Take the entries from the line containing "Delete the highlighted" down to the line containing "pos(110,23)", and write those lines out again with "Export" switched to "Import" and all else unchanged.
Records for the task start
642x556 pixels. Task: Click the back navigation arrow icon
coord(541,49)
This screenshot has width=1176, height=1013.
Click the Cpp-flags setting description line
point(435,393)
Records for the task end
Records for the task start
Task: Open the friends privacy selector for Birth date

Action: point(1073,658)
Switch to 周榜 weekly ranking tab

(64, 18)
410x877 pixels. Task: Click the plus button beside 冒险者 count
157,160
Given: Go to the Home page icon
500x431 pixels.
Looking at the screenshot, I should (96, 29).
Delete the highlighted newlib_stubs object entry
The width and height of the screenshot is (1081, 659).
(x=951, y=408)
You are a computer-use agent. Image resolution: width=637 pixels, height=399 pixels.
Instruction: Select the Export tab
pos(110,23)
Records for the task end
Result for this exercise →
Delete the highlighted newlib_stubs object entry
The width and height of the screenshot is (1081, 659).
(x=951, y=408)
You are a computer-use agent. Image resolution: width=637 pixels, height=399 pixels.
Instruction: Select the Import tab
pos(110,23)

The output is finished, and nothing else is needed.